## start

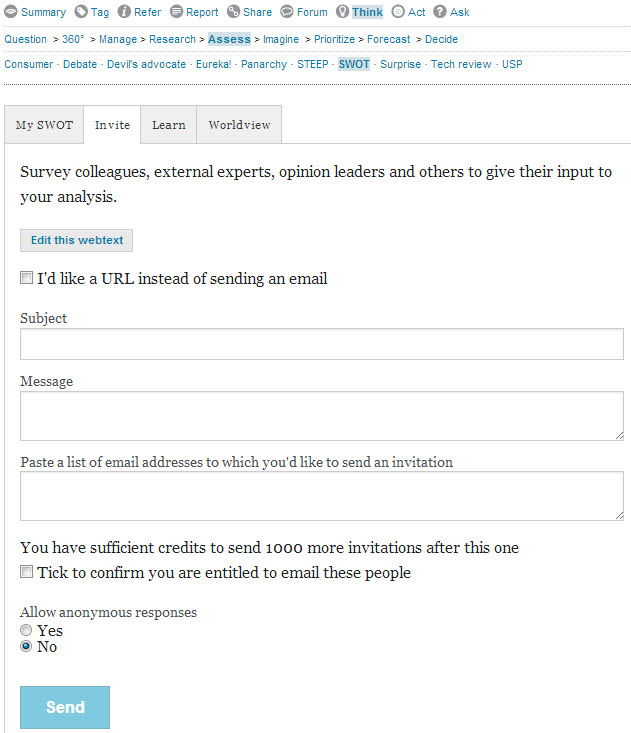Click the Summary eye icon
This screenshot has width=631, height=733.
[x=11, y=12]
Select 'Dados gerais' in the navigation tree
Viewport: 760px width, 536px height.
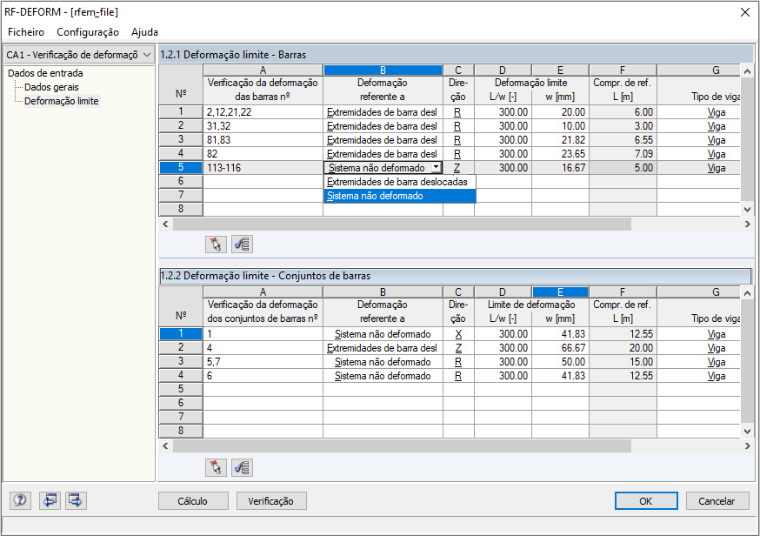tap(51, 87)
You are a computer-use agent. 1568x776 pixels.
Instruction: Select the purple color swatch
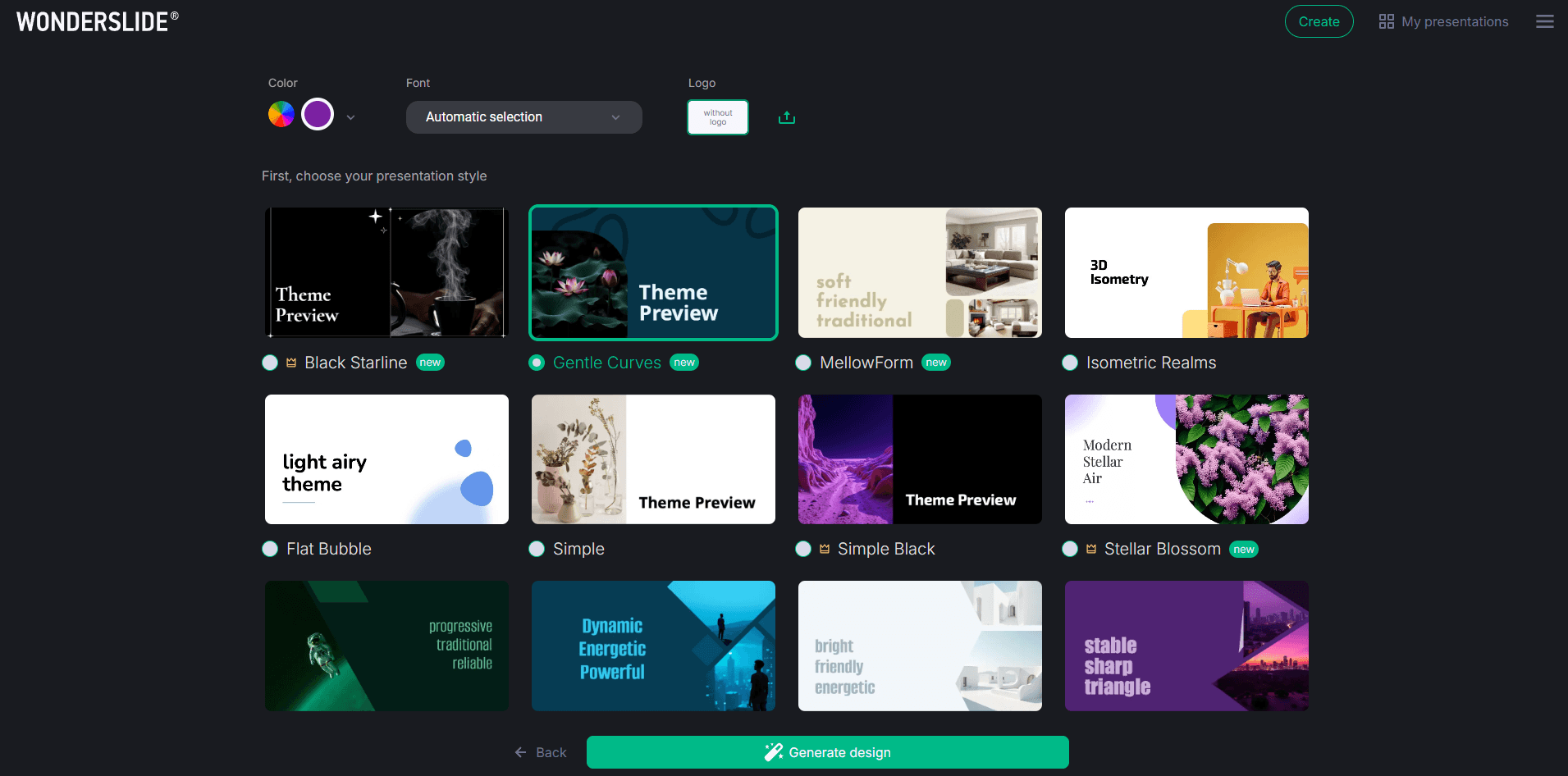click(318, 114)
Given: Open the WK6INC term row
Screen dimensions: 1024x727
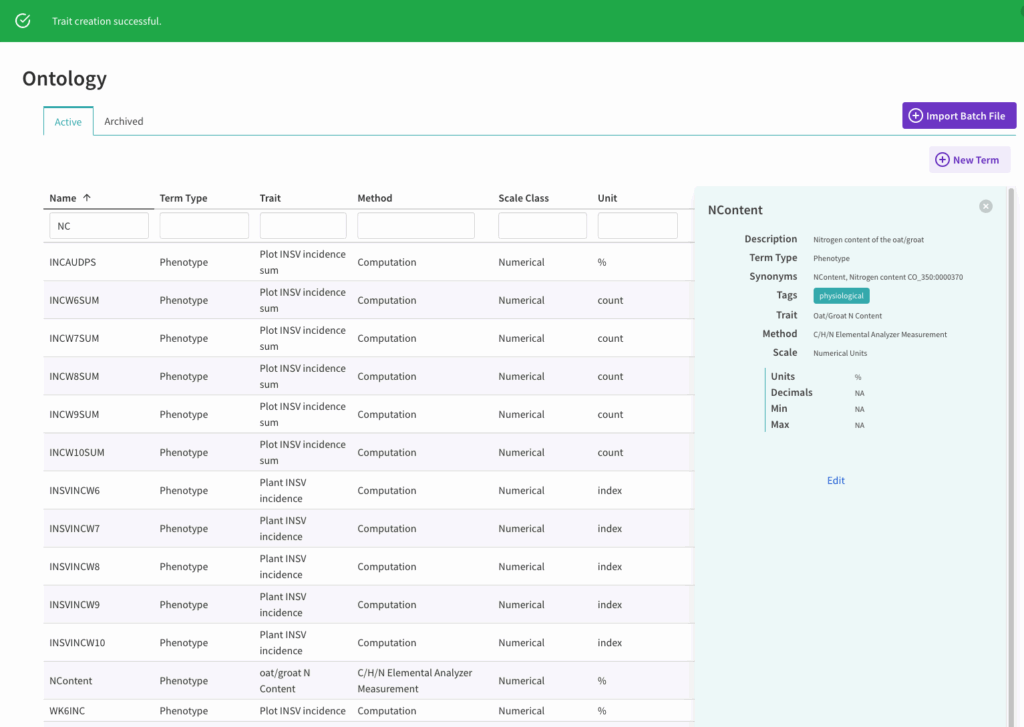Looking at the screenshot, I should [68, 711].
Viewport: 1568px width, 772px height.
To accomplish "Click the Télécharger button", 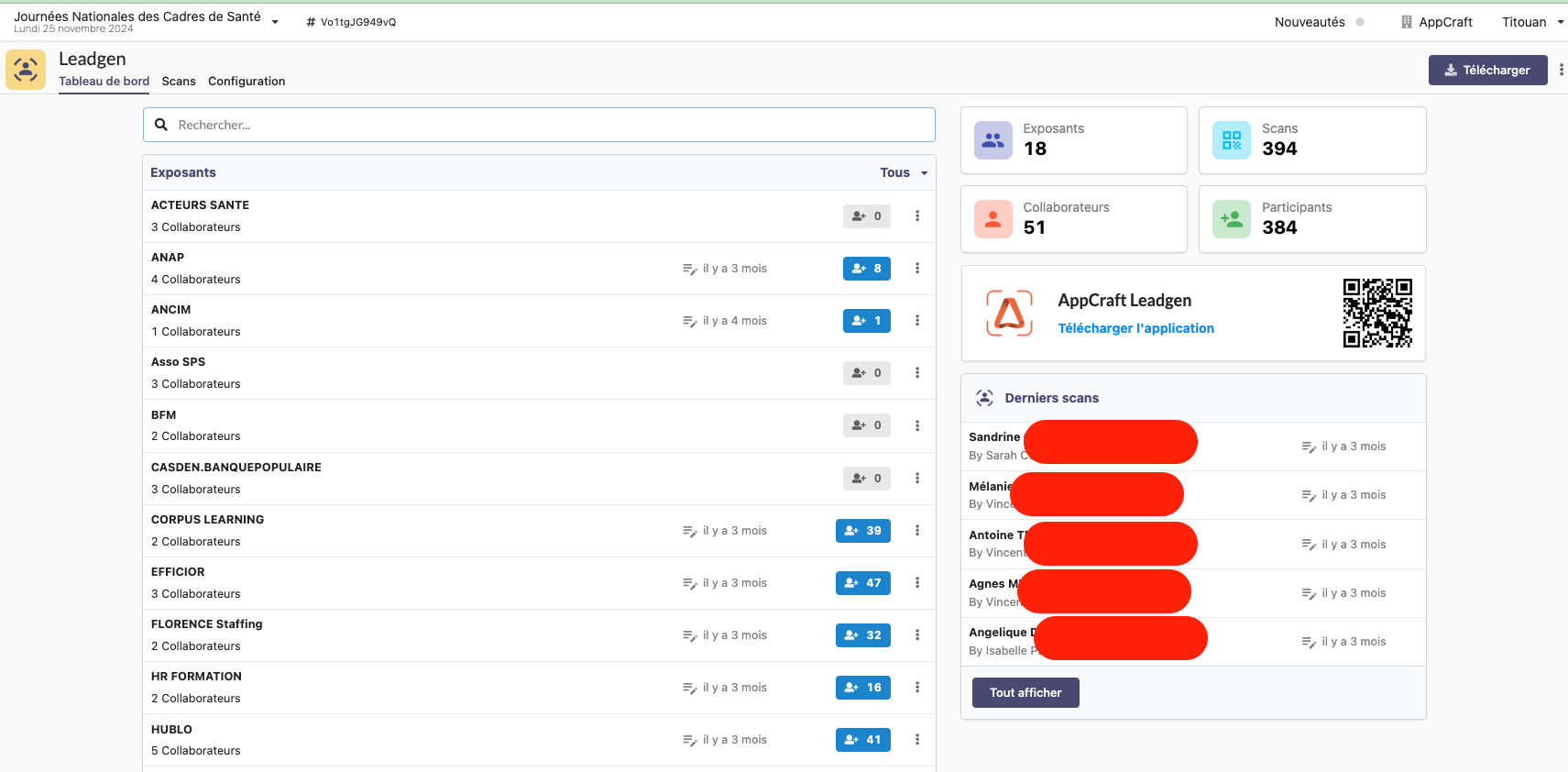I will coord(1486,70).
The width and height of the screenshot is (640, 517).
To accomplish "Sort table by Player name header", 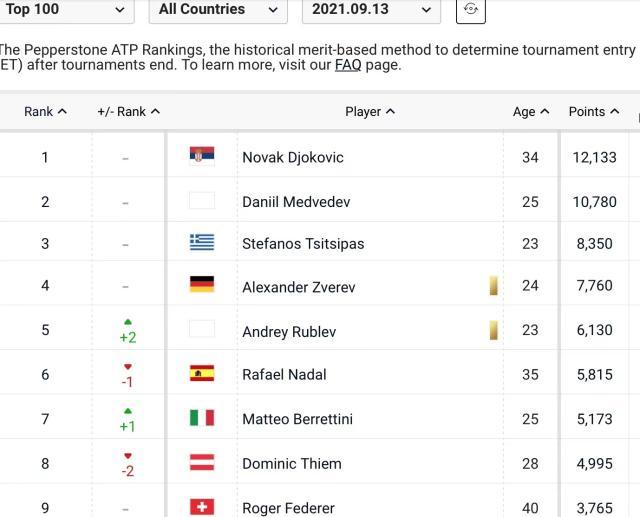I will 369,112.
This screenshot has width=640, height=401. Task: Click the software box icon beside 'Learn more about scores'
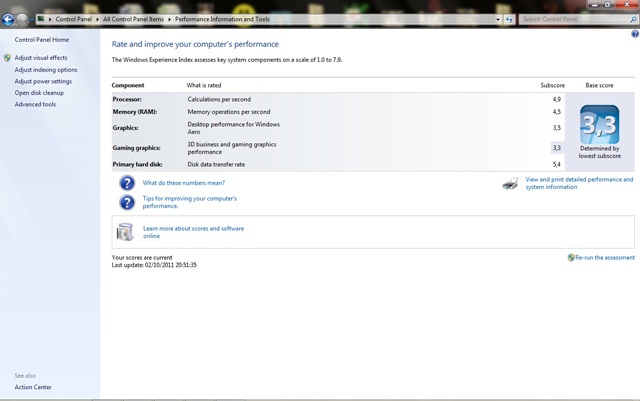pyautogui.click(x=125, y=232)
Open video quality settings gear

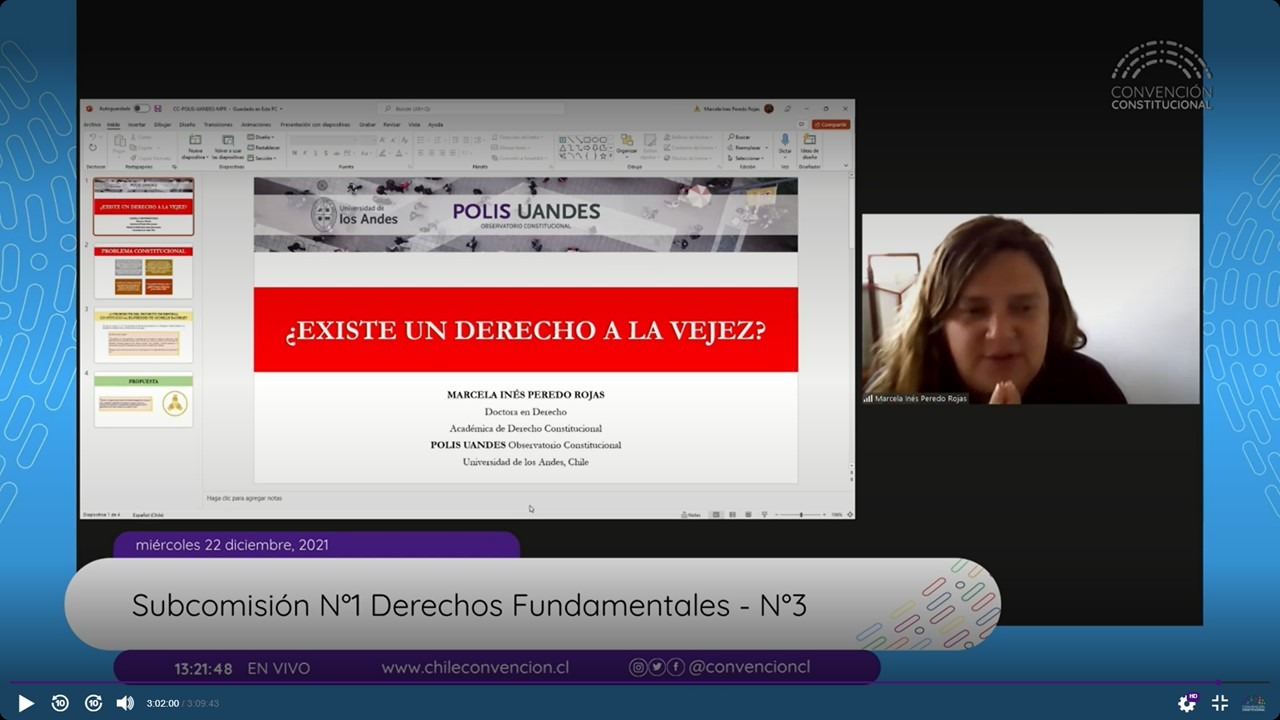click(1187, 703)

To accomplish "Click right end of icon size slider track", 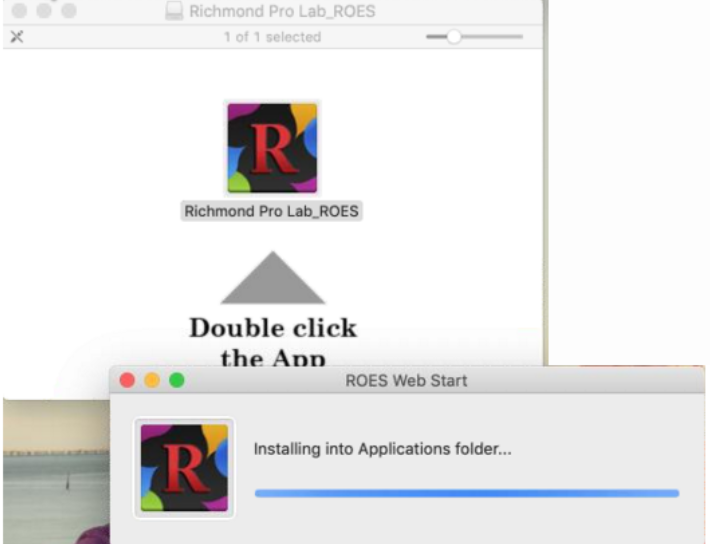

## end

# Set problem
Rewrite the records as a numbered list, omitting blank lines and leaving out the pictures: begin at the line that contains "This screenshot has width=640, height=401." and continue through the end of the records.

# Response
1. This screenshot has width=640, height=401. Task: Click the software box icon beside 'Learn more about scores'
2. pyautogui.click(x=125, y=232)
3. Open video quality settings gear
4. click(1187, 703)
5. To accomplish "Click right end of icon size slider track", 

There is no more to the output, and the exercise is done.